=== EXCERPTED TEXT ===

Sunday, December 13, 2015

Google Cardboard Controlling Raspberry Pi Streaming Tilt-and-Pan Streaming Video

Background

In a prior post (link), I demonstrated a setup which:

  • A Raspberry Pi streams WebRTC video to anywhere on the internet.
  • Can pan horizontally using an additional WebSocket control channel, controlled by a Chrome page which works on Desktop and Mobile.

I have extended that setup so that now:

  • I can both tilt and pan (X and Y axis, using a different WebSocket for each)
  • Uses a phone's orientation data to dictate the angle each axis should rotate to.
  • Exposes a fullscreen WebRTC video which still relays the orientation data.
  • Exposes a fullscreen Google Cardboard display mode which also still relays orientation data.

The basic network and communication setup didn't change, and and really only required an additional servo for the Y axis, as well as the incorporation of client-side javascript libraries.  The client in this case is Chrome for mobile (Android in my case).


Videos

External view:


Internal view:



Screenshots

Below I have a few pictures of the setup, some video of the setup in action, and an explanation of how I extended Client-side functionality.

My home-brew tilt-and-pan rig.  Just two servos control it, one for X, one for Y.


A close-up shot of the Y-axis servo.  Only the highest quality rubber bands and cardboard will do.



Here is a screenshot of the webpage control.  This happens to be on Desktop for screenshotting.
It's a prototyping page, and so a number of controls are exposed:

  • The top is some interactive controls to connect and disconnect my WebRTC, and the two WebSocket control channels.

===

- [EXERCISE DIRECTIONS]: Write the next part of the blog post above about the Raspberry Pi tilt-and-pan camera rig, picking up after its last bullet point.

=== DATASET CONTENT ===

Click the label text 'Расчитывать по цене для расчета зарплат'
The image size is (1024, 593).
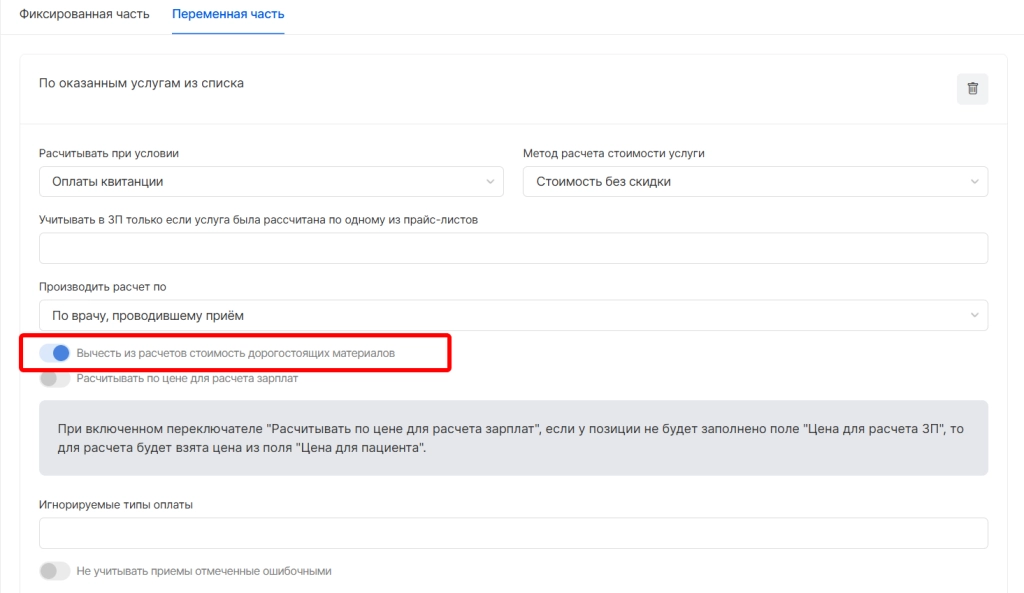(187, 379)
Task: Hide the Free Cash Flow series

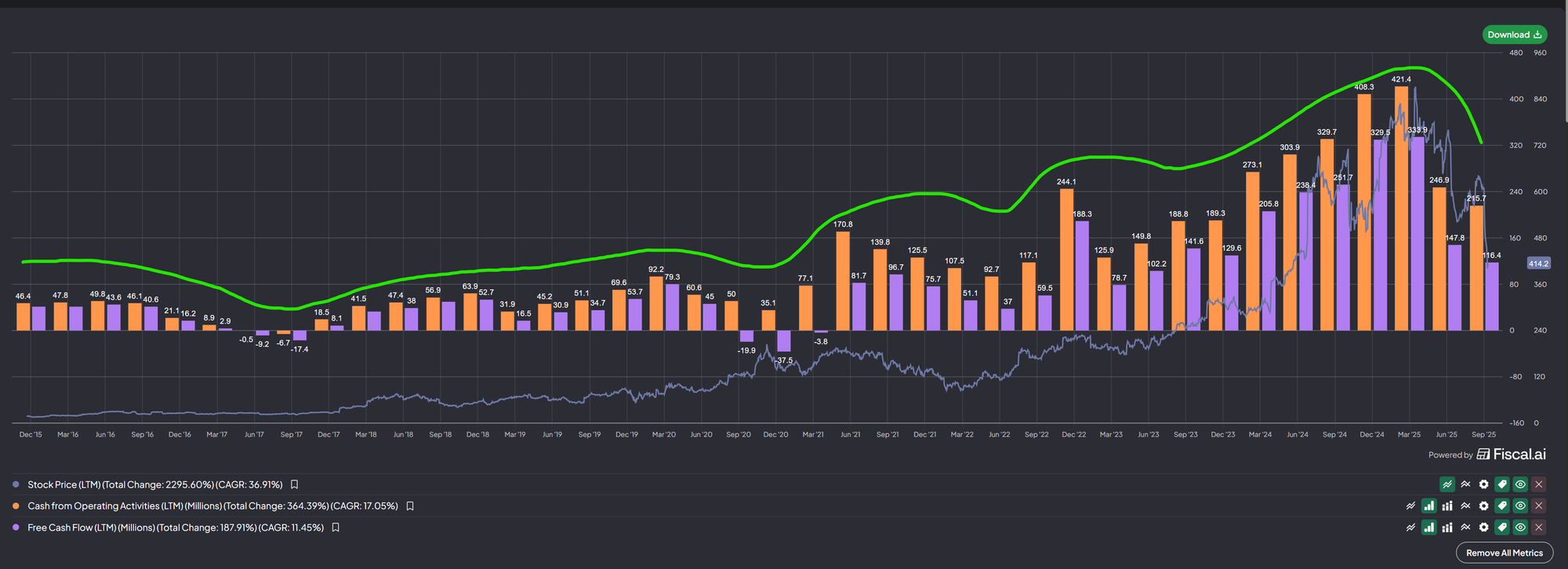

===

- [EXPECTED ANSWER]:
  • The video below it is the WebRTC video stream applied to a <video> tag.
  • The "Camera Control" box below it lets me switch between manual servo control and Orientation Sensor mode.  Full-screen when touched.
  • The Cardboard View is another element (more on this later) which displays the split screen view required for viewing the video in Google Cardboard.  Full-screen when touched.



Here is the Cardboard View element full-screen on Chrome on my phone.  It's displaying the WebRTC video feed in a split-screen.
















And that view now in my Google Cardboard viewer (ViewMaster).


And a close-up of the Google Cardboard viewer once closed up and ready to look at.


Client-side functionality

There are a few client-side enhancements that needed to be made to make this possible:

  • Reading the Orientation Sensor data
  • Creating the Cardboard view


Reading the Orientation Sensor data

I had played with the Orientation API (link)  as seen around on the web in the past, but found it confusing.  Maybe I'm just not understanding it correctly.

The reason I found it confusing is because the Orientation API is returning Euler Angles (link), which don't directly give me the data I want.  And what it does give me I found difficult to turn into what I want.

What I really want is to get some readings which are more like what a person would intuitively think of as orientation.

That is, if I'm standing up, and I rotate in-place to the right, that could be expressed as a rotation in positive degrees.  Negative if I turn left.  Let's say that's the X axis.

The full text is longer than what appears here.